▸ Your task:
For every record below, write out an exact copy.

▸ Data to process:
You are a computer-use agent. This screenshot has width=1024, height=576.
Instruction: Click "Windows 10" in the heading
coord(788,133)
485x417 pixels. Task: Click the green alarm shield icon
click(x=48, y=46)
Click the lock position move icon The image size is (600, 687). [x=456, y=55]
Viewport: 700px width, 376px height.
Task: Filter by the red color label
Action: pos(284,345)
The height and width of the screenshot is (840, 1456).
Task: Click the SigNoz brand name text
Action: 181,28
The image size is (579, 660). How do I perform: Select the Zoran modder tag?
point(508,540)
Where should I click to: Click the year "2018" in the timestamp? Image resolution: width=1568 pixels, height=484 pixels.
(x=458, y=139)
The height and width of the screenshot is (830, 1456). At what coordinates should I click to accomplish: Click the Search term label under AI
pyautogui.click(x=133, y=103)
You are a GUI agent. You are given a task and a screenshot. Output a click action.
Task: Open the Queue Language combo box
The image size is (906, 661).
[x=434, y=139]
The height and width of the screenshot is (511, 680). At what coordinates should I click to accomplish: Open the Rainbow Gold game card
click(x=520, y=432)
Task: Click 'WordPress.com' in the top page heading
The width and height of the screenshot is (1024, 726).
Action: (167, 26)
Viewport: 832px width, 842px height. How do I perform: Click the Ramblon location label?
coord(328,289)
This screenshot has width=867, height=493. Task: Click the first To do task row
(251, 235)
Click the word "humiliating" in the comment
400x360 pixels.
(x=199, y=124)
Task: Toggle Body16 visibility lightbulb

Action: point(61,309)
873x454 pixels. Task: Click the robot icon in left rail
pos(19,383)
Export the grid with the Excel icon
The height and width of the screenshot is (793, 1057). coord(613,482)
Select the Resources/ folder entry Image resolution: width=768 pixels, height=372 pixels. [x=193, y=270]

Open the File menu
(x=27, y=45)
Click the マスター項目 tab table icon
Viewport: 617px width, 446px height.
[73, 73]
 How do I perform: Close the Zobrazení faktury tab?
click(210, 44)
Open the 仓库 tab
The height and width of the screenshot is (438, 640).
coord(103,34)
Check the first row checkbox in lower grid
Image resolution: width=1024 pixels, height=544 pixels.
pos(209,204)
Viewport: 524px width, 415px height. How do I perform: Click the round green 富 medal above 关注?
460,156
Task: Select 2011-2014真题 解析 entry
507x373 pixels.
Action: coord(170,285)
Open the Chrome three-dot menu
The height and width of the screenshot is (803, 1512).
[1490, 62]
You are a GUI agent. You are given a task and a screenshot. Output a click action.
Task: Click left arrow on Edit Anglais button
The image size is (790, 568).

▸ Response to the task:
You are a computer-use agent. This screenshot has width=1024, height=576.
Instruction: Click "Windows 10" in the heading
coord(788,133)
485x417 pixels. Task: Click the green alarm shield icon
click(x=48, y=46)
Click the lock position move icon The image size is (600, 687). [x=456, y=55]
Viewport: 700px width, 376px height.
Task: Filter by the red color label
Action: pos(284,345)
The height and width of the screenshot is (840, 1456).
Task: Click the SigNoz brand name text
Action: 181,28
The image size is (579, 660). How do I perform: Select the Zoran modder tag?
point(508,540)
Where should I click to: Click the year "2018" in the timestamp? Image resolution: width=1568 pixels, height=484 pixels.
(x=458, y=139)
The height and width of the screenshot is (830, 1456). At what coordinates should I click to accomplish: Click the Search term label under AI
pyautogui.click(x=133, y=103)
You are a GUI agent. You are given a task and a screenshot. Output a click action.
Task: Open the Queue Language combo box
The image size is (906, 661).
[x=434, y=139]
The height and width of the screenshot is (511, 680). At what coordinates should I click to accomplish: Open the Rainbow Gold game card
click(x=520, y=432)
Task: Click 'WordPress.com' in the top page heading
The width and height of the screenshot is (1024, 726).
Action: (167, 26)
Viewport: 832px width, 842px height. How do I perform: Click the Ramblon location label?
coord(328,289)
This screenshot has width=867, height=493. Task: Click the first To do task row
(251, 235)
Click the word "humiliating" in the comment
400x360 pixels.
(x=199, y=124)
Task: Toggle Body16 visibility lightbulb

Action: point(61,309)
873x454 pixels. Task: Click the robot icon in left rail
pos(19,383)
Export the grid with the Excel icon
The height and width of the screenshot is (793, 1057). coord(613,482)
Select the Resources/ folder entry Image resolution: width=768 pixels, height=372 pixels. [x=193, y=270]

Open the File menu
(x=27, y=45)
Click the マスター項目 tab table icon
Viewport: 617px width, 446px height.
[73, 73]
 How do I perform: Close the Zobrazení faktury tab?
click(210, 44)
Open the 仓库 tab
The height and width of the screenshot is (438, 640).
coord(103,34)
Check the first row checkbox in lower grid
Image resolution: width=1024 pixels, height=544 pixels.
pos(209,204)
Viewport: 524px width, 415px height. How do I perform: Click the round green 富 medal above 关注?
460,156
Task: Select 2011-2014真题 解析 entry
507x373 pixels.
Action: coord(170,285)
Open the Chrome three-dot menu
The height and width of the screenshot is (803, 1512).
[1490, 62]
You are a GUI agent. You are given a task and a screenshot. Output a click action.
Task: Click left arrow on Edit Anglais button
The image size is (790, 568).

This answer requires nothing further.